MICROBIOLOGY AND IMMUNOLOGY ON-LINE

 Who was the first human AIDS patient?

HIV-1

The answer to this is not known but theoretical studies indicate that the first occurrence of HIV group M in humans was between 1908 and 1940.

Using stored clinical samples, the virus was detected in the plasma of a man who died in 1959 in what is now Kinshasa (then Leopoldville) in the Democratic Republic of the Congo. Sequencing of this HIV showed that it is very close to the ancestral sequence of HIV subtypes B and D. This would indicate that HIV-1 had only been around in the human population for a relatively short time.

The earliest known case of AIDS in the USA was in St Louis in 1968. This was a 15 year old boy who had never traveled outside the United States but was thought to be a prostitute.

The first known case of AIDS in Europe was in a 29 year old Norwegian sailor, Arvid Noe, who died in 1976. He had visited several ports in Africa and was known to be sexually active since he contracted a gonorrheal infection. He probably acquired the virus in the Cameroon in the early sixties. He spread the infection to his wife who infected her baby.

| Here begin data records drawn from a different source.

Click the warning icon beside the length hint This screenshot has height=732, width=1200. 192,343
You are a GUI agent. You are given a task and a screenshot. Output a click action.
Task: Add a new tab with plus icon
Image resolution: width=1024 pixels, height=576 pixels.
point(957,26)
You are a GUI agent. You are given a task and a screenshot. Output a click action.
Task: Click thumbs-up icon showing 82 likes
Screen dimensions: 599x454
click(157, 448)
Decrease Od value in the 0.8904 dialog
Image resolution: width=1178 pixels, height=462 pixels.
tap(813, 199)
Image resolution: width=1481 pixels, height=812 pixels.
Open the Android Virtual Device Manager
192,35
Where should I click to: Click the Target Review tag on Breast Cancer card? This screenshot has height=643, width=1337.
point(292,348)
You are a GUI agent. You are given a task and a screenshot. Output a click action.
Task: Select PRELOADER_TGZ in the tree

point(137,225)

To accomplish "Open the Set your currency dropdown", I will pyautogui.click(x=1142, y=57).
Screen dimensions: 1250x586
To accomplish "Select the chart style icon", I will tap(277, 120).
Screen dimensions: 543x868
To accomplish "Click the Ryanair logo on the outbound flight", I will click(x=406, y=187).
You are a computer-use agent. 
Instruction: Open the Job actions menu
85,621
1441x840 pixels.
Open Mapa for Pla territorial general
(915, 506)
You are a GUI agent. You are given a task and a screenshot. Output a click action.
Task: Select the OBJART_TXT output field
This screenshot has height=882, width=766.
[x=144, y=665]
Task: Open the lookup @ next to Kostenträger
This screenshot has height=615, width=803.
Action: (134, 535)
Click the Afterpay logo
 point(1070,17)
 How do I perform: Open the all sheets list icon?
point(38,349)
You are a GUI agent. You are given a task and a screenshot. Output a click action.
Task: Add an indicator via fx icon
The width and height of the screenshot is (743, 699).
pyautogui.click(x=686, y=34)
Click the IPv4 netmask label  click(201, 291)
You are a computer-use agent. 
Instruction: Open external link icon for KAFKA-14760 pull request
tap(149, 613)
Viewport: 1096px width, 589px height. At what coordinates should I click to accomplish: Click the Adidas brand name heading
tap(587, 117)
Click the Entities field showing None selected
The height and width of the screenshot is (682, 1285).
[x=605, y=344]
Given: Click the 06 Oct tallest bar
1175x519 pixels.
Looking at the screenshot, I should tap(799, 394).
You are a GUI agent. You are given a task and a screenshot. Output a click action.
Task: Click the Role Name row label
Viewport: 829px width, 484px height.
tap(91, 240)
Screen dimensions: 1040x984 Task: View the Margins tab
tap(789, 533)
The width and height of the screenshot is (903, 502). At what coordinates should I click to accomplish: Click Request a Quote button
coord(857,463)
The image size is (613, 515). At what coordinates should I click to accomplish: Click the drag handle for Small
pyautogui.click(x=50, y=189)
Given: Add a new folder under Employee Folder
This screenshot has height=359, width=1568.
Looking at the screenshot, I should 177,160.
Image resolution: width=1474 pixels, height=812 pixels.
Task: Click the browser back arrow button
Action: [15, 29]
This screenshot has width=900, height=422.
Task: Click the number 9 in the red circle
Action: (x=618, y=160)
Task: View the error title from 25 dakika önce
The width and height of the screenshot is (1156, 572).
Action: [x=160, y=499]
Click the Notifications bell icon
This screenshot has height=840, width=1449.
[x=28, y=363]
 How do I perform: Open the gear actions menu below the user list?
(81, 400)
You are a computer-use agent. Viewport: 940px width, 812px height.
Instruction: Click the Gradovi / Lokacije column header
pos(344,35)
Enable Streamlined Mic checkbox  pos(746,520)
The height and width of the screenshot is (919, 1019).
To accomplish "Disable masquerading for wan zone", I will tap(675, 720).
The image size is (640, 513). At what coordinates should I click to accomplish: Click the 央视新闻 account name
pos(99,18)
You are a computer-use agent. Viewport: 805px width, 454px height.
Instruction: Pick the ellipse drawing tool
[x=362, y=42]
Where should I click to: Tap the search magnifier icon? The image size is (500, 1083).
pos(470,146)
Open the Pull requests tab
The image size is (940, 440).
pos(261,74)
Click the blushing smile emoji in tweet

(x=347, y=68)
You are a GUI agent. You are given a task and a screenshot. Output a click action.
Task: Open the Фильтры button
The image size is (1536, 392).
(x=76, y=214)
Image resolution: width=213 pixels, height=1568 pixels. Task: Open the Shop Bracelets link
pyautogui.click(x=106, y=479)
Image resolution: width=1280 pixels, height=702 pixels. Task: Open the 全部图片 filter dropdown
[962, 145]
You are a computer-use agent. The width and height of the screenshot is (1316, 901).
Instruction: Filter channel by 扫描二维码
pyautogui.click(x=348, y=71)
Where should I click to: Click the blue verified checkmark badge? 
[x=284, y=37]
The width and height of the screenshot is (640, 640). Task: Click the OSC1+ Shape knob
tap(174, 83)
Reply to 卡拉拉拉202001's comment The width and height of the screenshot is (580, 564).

In December 1977, a Danish surgeon who had traveled to Zaïre in 1972 and was probably exposed to blood from many Congolese patients, died in Denmark with mysterious symptoms.  Her tissues were later examined and tested positive fir HIV.

It was reported that a case of AIDS had occurred in Manchester, England, in 1959. This was based on subsequent analysis of stored tissue samples; however, the conclusion is now suspect.

HIV-2

A Portuguese man (Senhor José) was the first confirmed case of HIV-2. He is believed to have been infected in Guinea-Bissau in 1966 and died in 1978.